Driving around Los Angeles, you’re bound to come across at least one Bumblebee Loves You piece. Putting the innocence of childhood at the forefront, Bumblebee Loves You’s pieces are vibrant additions to the often dormant buildings that make up the cityscape. We talked to the incredible artist about what drives him creatively, wing photo ops, and more.
Kendra: Every artist comes with their own set of tricks and for you its stencils and mixed media. Are you well versed in others though? Could you bust out a piece with paints or watercolors?
Bumblebee Loves You: My work has evolved over the years. All of my early work was mostly stencils. It has grown to where I can feel comfortable with almost any media from Acrylic, Watercolors, Spray Paint, Sculpture, and now even pottery.
Kendra: Being an LA artist and working a lot of public spaces, were you inspired at all by the graffiti that is much a part of LA as perfect weather and traffic?
Bumblebee Loves You: I think every street artist has at one point wanted to become a graffiti writer in the past. In high school, I really wanted to be good at drawing graffiti but I just wasn’t as good as I thought I was. I always knew that there was something more than to write your name on something and make it your own. Fortunately, I found out about street art through some older blogs at the time, Wooster Collective and Ecosystem.org. Those were the two sites that inspired me the most and I would learn a lot from the European artists and I think my work just grew from there but with a Cali twist on it.
Kendra: A lot of your work does come with a message attached to it, like homelessness. Are there any upcoming pieces like that we can be on the lookout for? And how do you feel art helps people explore notable causes that need more attention?
Bumblebee Loves You: I do think art should have meaning. My mural work started out by me wanting to bring attention to the growing population of youth homelessness. At the time, I just felt like a kid (still do) and thought how terrible it would be if I didn’t have a place to sleep at night. One of the first pieces I did was paint a giant “Sleeping Boy” on the side a building on La Cienega and Beverly in Hollywood and from there the pieces just grew and although I didn’t solve the homeless crisis, I still feel like I at least tried and people still talk about those pieces today so I guess I did something right.
These days my work is focused on how I feel like an adult still trying to be a kid. I believe that for some people they take life too serious, and I hope when they see my work they’ll somehow forget about all the issues of being an adult even if it’s for a second and I can make their day a little better.
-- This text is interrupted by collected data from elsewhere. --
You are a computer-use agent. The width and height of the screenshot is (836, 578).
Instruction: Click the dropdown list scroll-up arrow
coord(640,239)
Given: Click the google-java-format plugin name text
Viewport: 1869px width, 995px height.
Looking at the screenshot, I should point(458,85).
Kendra: You’ve also done murals for the likes of Google and Kodak and worked on a project for Snapchat. Do you approach those murals for big brands any different than your regular work?
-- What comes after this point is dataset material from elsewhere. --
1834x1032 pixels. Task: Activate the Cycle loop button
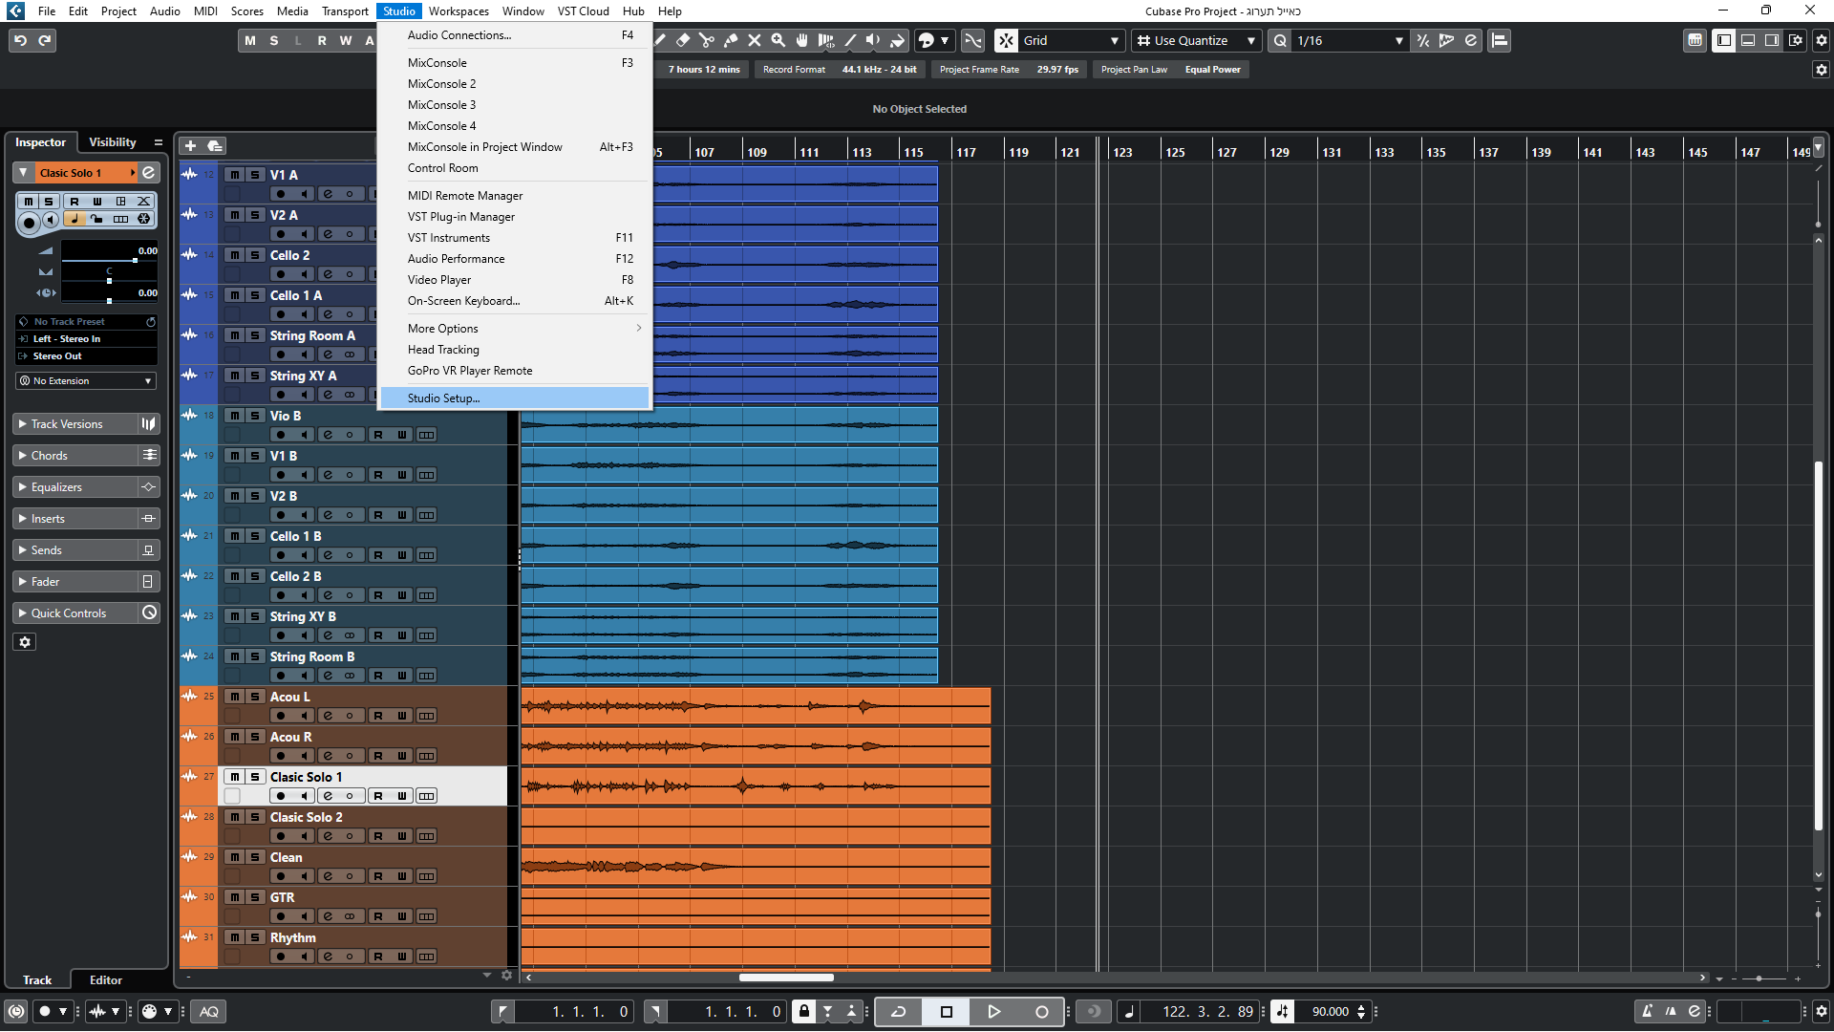pyautogui.click(x=898, y=1012)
Bumblebee Loves You: Like the nature of street art, every project is made specific to the brand or media it’s made for. So I look at it the same way I would a wall on the street. Fortunately, these brands sometimes make it easy and hardly have any guidelines or prohibitions about what to create. I guess they already know what they’re going to get with my work, probably a giant kid.
Kendra: What drew you towards children being the centerpieces of your work?
Bumblebee Loves You: I still feel like a kid and I’m always trying to keep that spirit alive no matter how immature my parents think I am lol. I just think they’re cool and each one represents a moment or personality of my childhood that I am constantly trying to remember and think back on.
Kendra: When I saw your “First Star I See” piece, I first thought it was so cute, but then I thought of how Instagram worthy it was. What are your thoughts on those murals and pieces that are made solely for what the kids call, the ‘gram?
Bumblebee Loves You: Well, it’s not like I painted a pair of wings made specifically so you could take a pic in front of it. Those types of pieces aren’t representing street art very well. But they most likely have way more followers than I do, so who am I to say they’re wrong to do it? Honestly, if it wasn’t for the ‘gram, many artists, I don’t think would even still be making art. Artists are fortunate to live in a time where these brands and commercial developers want to and are actively supporting us. And really if you think I did that piece for the ‘gram, you’re wrong, I did it for my girl who I proposed to a few weeks later, she said yes!
Kendra: Congrats! And not at all. Just thought it was a great piece I could see people posing in front of. Now, can you let the people know what you have going on in the foreseeable future? More pieces around LA?
Bumblebee Loves You: I’m trying to travel and spread my work across the globe. I’ll be heading to Patras, Greece in a couple of weeks and literally, I just got back from Helsingborg, Sweden. But this coming week I’m happy to say will be painting an ‘encore piece’ where I’ll be adding another smaller mural next to my successful ‘Love You Too’ aka fishbowl girl mural at OneWestSide. There are more projects in the air as well. And of course, I’ll be treating my fans to another dose of print or prints later in the next couple of months.